Miners will now pay 20% for prices above $175 a tonne, 30% for prices above $225 a tonne, and 40% for prices above $300 a tonne.
The measures are expected to net an additional $1.2bn in revenue before prices temper.
The high prices have already had a substantial impact on the state’s bottom line – coal royalties income for the current financial year will be more than $9bn – almost triple the projection in last year’s state budget. Compared to last year’s projections, royalties income from coal and gas producers are up about $12bn.
Dick said multinational coal companies had enjoyed “an extraordinary period of stability” but that rates needed to take into account unprecedented windfall prices.

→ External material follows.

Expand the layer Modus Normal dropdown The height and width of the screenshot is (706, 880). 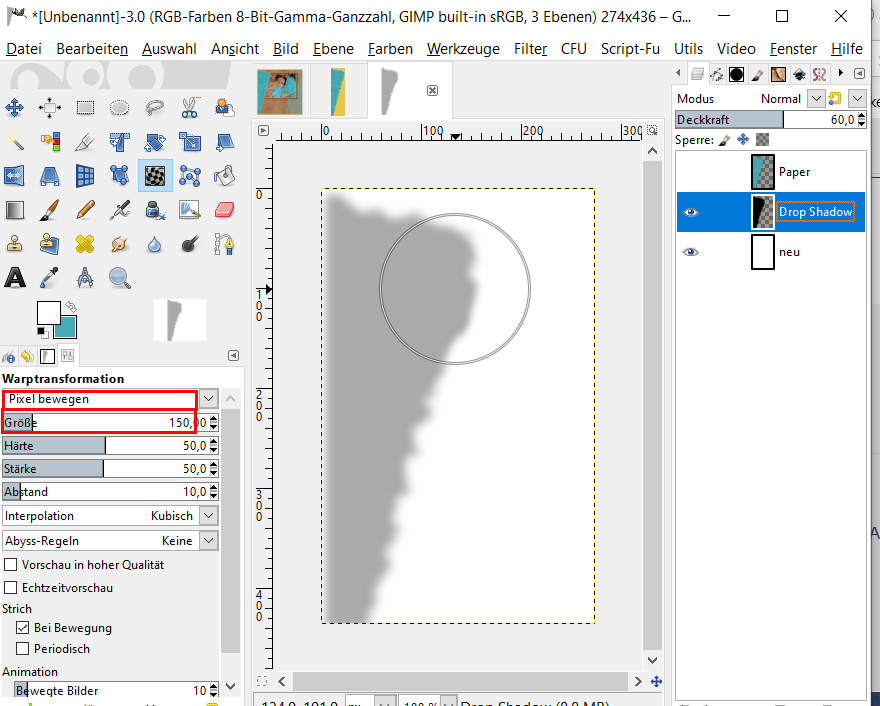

He said coal producers could “rest easy” knowing that royalties would remain the same when prices temper, and that changes would only net the government a modest amount during a boom time.
The Queensland Resources Council has said previously that increasing royalties “overnight and without warning will have a negative impact on foreign investment and confidence in our industry”.
Part of the government’s $23.6b spend on healthcare will go towards a pledge to hire additional 9,450 health workers over the four-year term of the government.
New hospitals will be built in Bundaberg, Toowoomba and Coomera. There will also be expansions at hospitals in Cairns, Townsville, Robina, Mackay, Redcliffe, Ipswich and Hervey Bay, as well as facilities in the greater Brisbane area: Princess Alexandra hospital, the QEII hospital, the Prince Charles hospital and Logan hospital.
The government has also trumpeted “an Australian-first” comprehensive Queensland Cancer Centre will be built at the Royal Brisbane and Women’s hospital.
Dick said the post-pandemic budget would build on the state’s economic standing.
“It is a budget that puts healthcare first,” he said.
“We are taking advantage of global shifts, like decarbonisation and digitalisation, to realise opportunities in our traditional and emerging industries and help to create more jobs.”
Among the cost of living measures announced in the budget was $6.8bn in concessions to Queenslanders – a 10% increase from last year, including a $175 cost-of-living rebate to manage electricity costs.
The treasurer said his budget was committed to “protecting Queenslanders’ lifestyle” and environment in the wake of the biggest boom in internal migration to the sunshine state since 1994.
The budget invests in accelerating the construction of new housing estates in the state’s south-east. A $200m commitment over three years will fund infrastructure and interest-free loans to help developers “unlock” new housing in planned high growth areas such as Caboolture West and the Ripley Valley, near Ipswich.
It also commits almost $40m to “help protect Queensland’s native animals at risk” across the region, including $24.6m to support the South East Queensland Koala Conservation strategy.
The government said the budget provides for 675 more teachers and nearly 200 additional teacher aides in 2022–23, with about 100 of them being those who changed careers after graduating from the Turn to Teaching Internship program.
The treasurer said the government would continue to negotiate with unions regarding wage increases for public sector workers like nurses, teachers, transport workers and police.
Unions have been pushing for a wage increase for public sector workers that would meet the rising cost of living.
The Queensland Council of Unions made a last-minute call to cancel a protest outside parliament house “to consider a formal wages offer from the state government made overnight to unions”.
They said unions would consider the offer and discuss it with their members and their decision-making bodies.